Documents supplied by the Whitman campaign to TPM and other media outlets last night seem to confirm that Diaz did indeed lie when she declared in paperwork in May 2000 that she was able to work in the U.S.
Allred alleged that Whitman knew the truth about her housekeeper’s status, not only because of the letter but because she said Diaz made references to not being able to leave the country during her employment. When asked whether her client falsely filled out paperwork, Allred wrote in an e-mail to TPMMuckraker: “No comment. News conference at noon.”
According to the campaign, Whitman and her husband Griff Harsh used an unnamed California-based placement agency to assist them in finding a housekeeper. Diaz, whose full name is Nicandra Diaz-Santillan, filled out a form in May 2000 and provided a driver’s license number and Social Security number. She was hired in November of that year, and filled out a standard IRS W-4 form, and provided a copy of her driver’s license and social security card. Diaz also signed an I-9 stating that she was a lawful Permanent Resident Alien, according to the Whitman camp.
Whitman said at a campaign event yesterday that she never received the no-match letter, which Allred said Diaz had found in the trash.
An immigration lawyer told TPMMuckraker that it could be the employment agency who is on the hook if they didn’t properly verify the applicant’s status.
“Ordinarily, if an agency is paid to recruit someone, the agency should do the employment eligibility verification and the employer might not be required to do anything,” Angelo Paparelli said.
It is unclear how long Diaz was employed by the agency and when she because directly employed by Whitman. But when Whitman allegedly received the no-match letter in 2003, there was no requirement that employers check on the employment status of their employees based on a “no-match” letter, said immigration lawyer Charles Kuck.
The SSA website says that when employers receive a so-called “no-match” letter, they should make sure there was not a typographical error and ask to see the employee’s Social Security card to ensure they have the right information. If the issue cannot be resolved, they are supposed to ask their employee to contact their local Social Security office.
It is unclear if Whitman informed Diaz about the letter and told her to get in touch with the SSA. Allred said Diaz found the letter in the trash.
The National Immigration Law Center says that no-match letters have been unfairly used as a reason to fire employees because employers have said that the letters give them reasonable suspicion that a worker is unauthorized to work. NILC said that there are other reasons for so-called “no-match” letters, including misspellings, clerical errors, or name changes due to marriage or divorce.
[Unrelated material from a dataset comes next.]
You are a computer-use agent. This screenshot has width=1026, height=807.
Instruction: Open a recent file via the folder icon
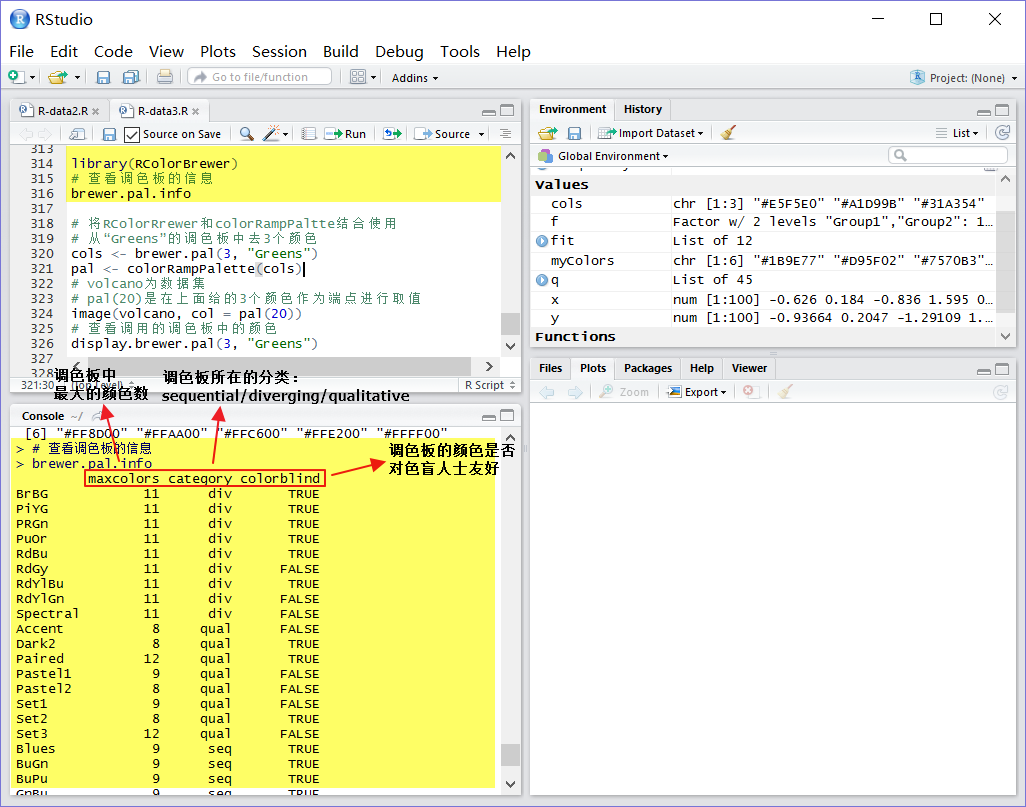pyautogui.click(x=57, y=77)
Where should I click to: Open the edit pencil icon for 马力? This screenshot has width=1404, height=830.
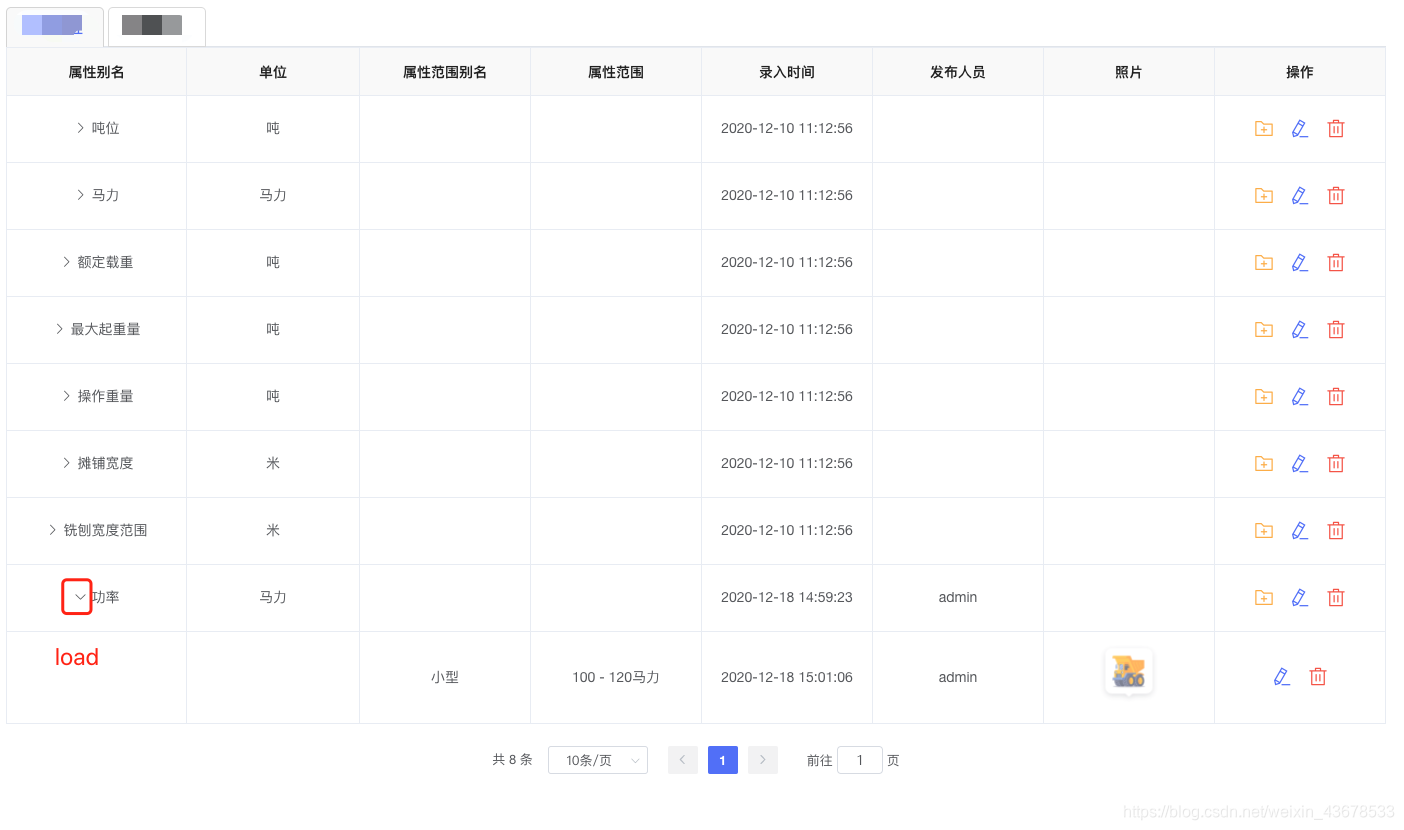(1299, 195)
Witman’s campaign said that Diaz also filed out a I-9 form, even though the Office of Immigration and Customs Enforcement says that employers do not need to complete I-9 forms for employees who are “employed for casual domestic work in a private home on a sporadic, irregular, or intermittent basis” or are “providing labor to you who are employed by a contractor providing contract services.”
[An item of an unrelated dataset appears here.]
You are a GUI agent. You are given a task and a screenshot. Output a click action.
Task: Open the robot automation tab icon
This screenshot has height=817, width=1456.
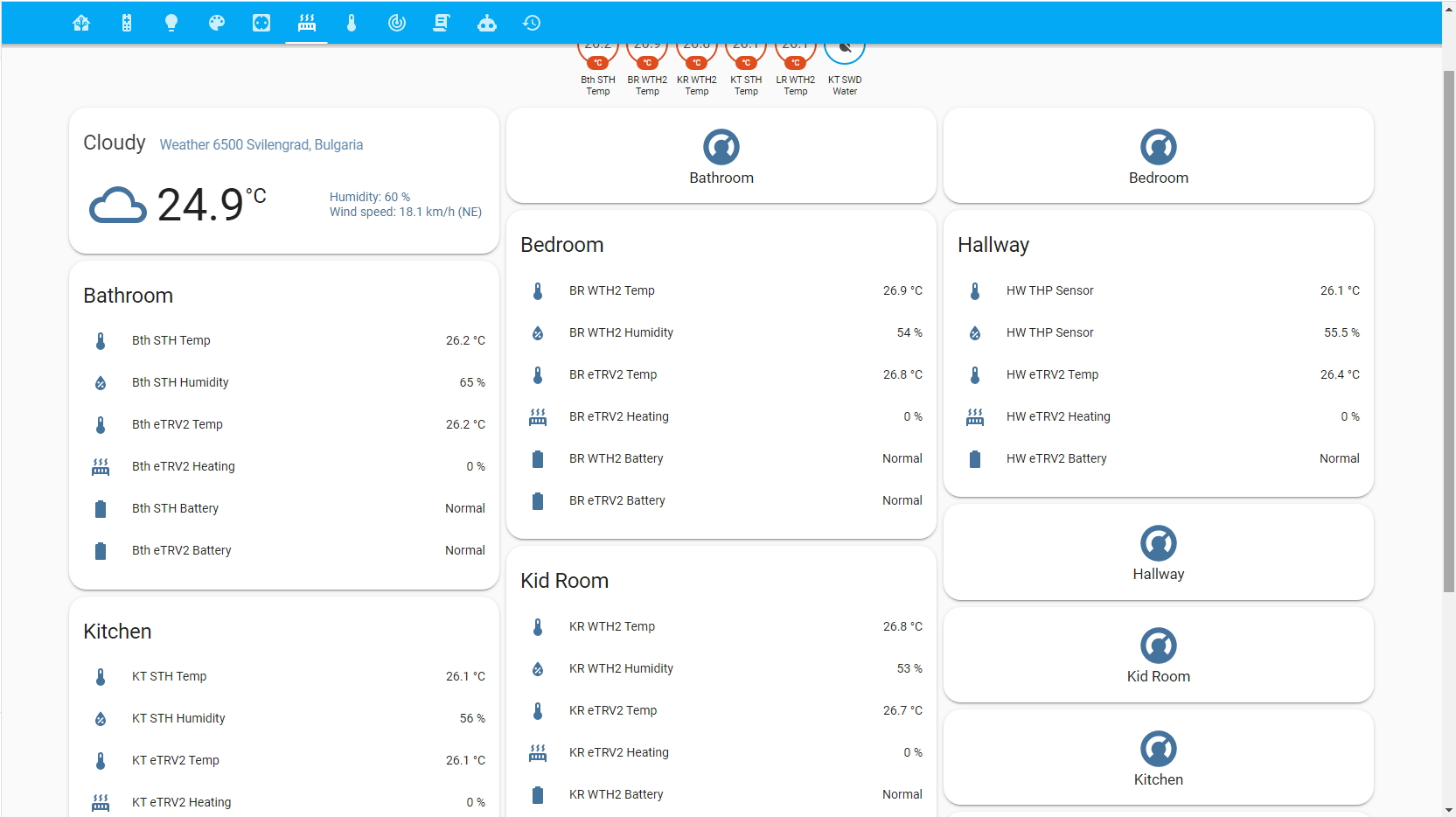coord(487,23)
In a statement sent to TPMMuckraker, ICE spokeswoman Virginia Kice said that the agency was focused on “effective immigration enforcement that prioritizes efforts to target dangerous criminal aliens and others who present the greatest risk to our communities.” She declined to comment directly on Diaz.
“As a matter of policy, ICE does not disclose whether it will conduct a specific law enforcement action in the future,” Kice said. “In the workplace, ICE’s enforcement strategy focuses on identifying employers who knowingly hire unauthorized workers and engage in related crimes such as worker exploitation, visa fraud and human smuggling and trafficking.”
Both Whitman and Diaz agree that on June 20, 2009, Diaz confessed that she was not a legal resident.
“We have no jobs, no food, no place to live, and for that reason we made a decision to come here,” the housekeeper said she told Whitman. “I told her that I don’t have papers to work here, and we need her help.”